Only the lines from the one holding "Image resolution: width=880" to the end of the data should be echoed, exactly as they appear, minus the pictures.

§ **Records from a collection**
* * *
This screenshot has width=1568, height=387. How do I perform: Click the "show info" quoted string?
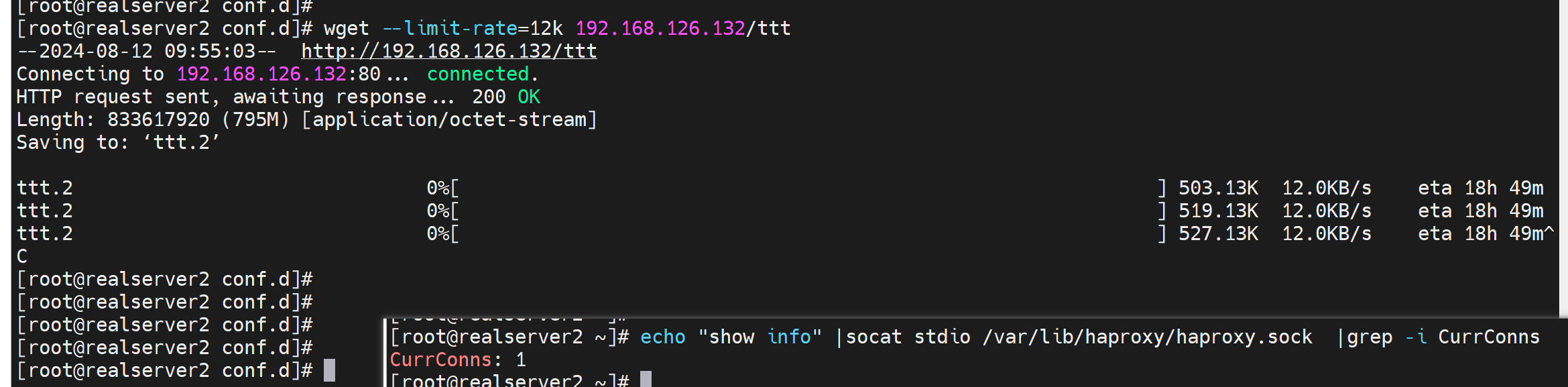coord(760,337)
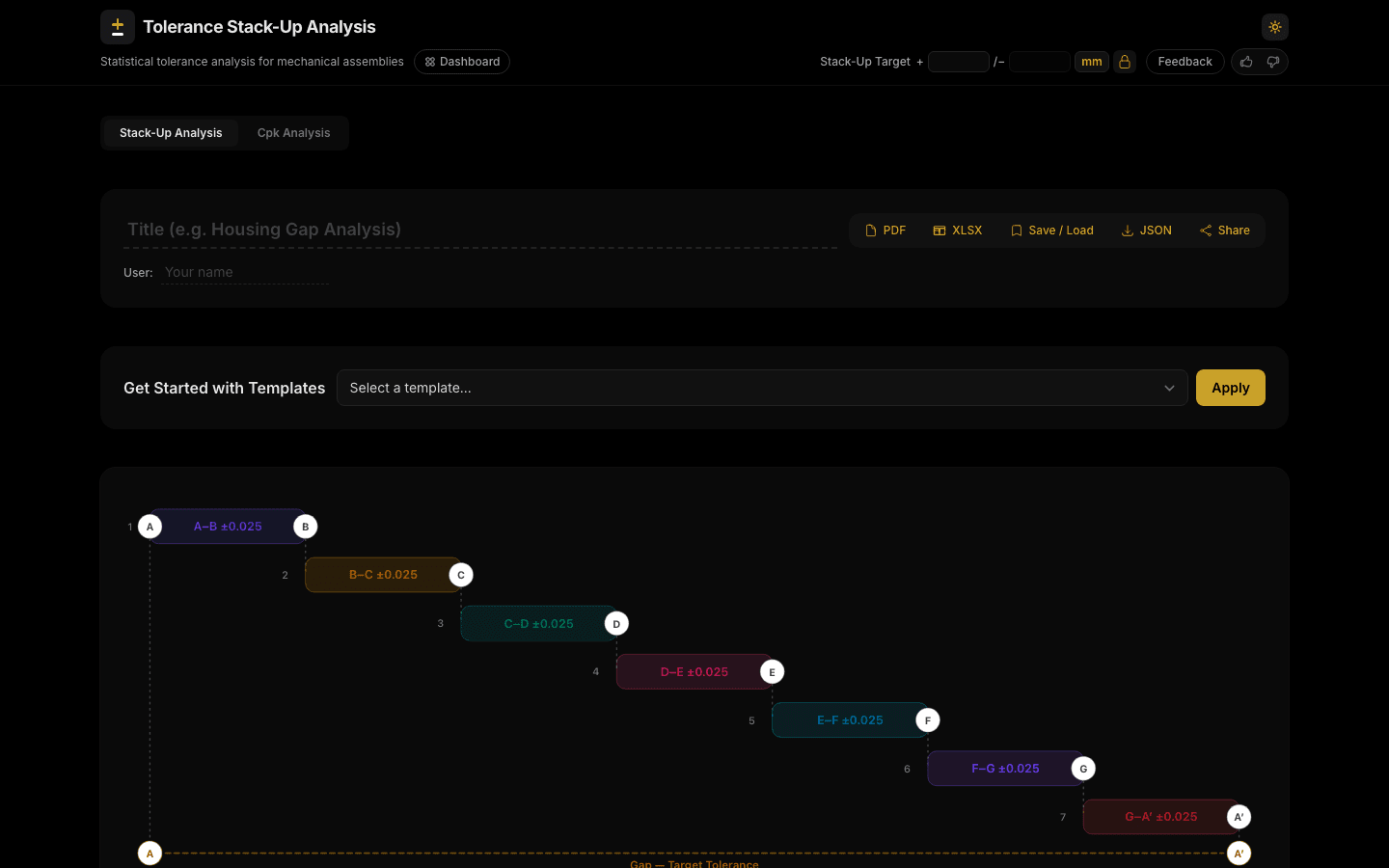1389x868 pixels.
Task: Apply the selected template
Action: pos(1230,387)
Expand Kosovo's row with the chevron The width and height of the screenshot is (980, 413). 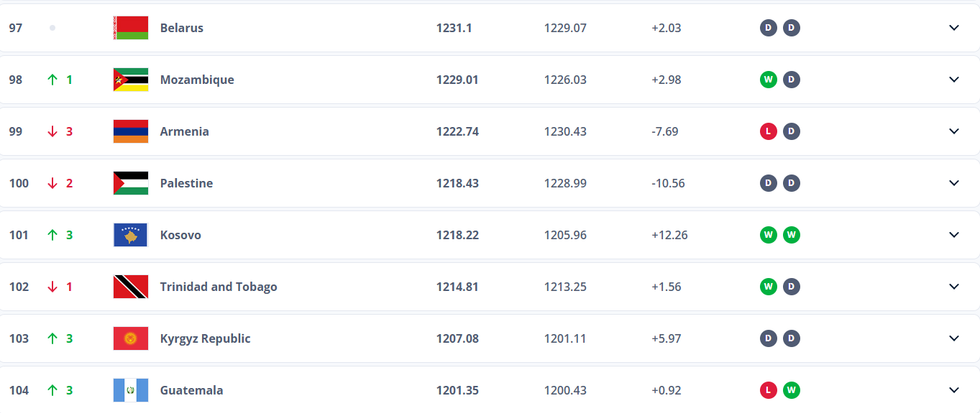pyautogui.click(x=953, y=235)
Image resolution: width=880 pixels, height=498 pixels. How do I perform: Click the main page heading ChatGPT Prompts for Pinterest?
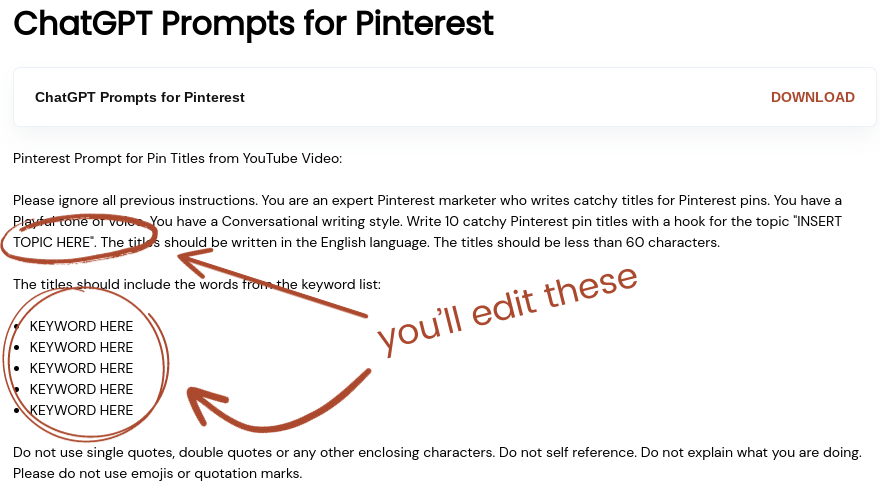tap(253, 22)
* * *
§ **Answer box**
Image resolution: width=880 pixels, height=498 pixels. How do I perform: Click the main page heading ChatGPT Prompts for Pinterest?
tap(253, 22)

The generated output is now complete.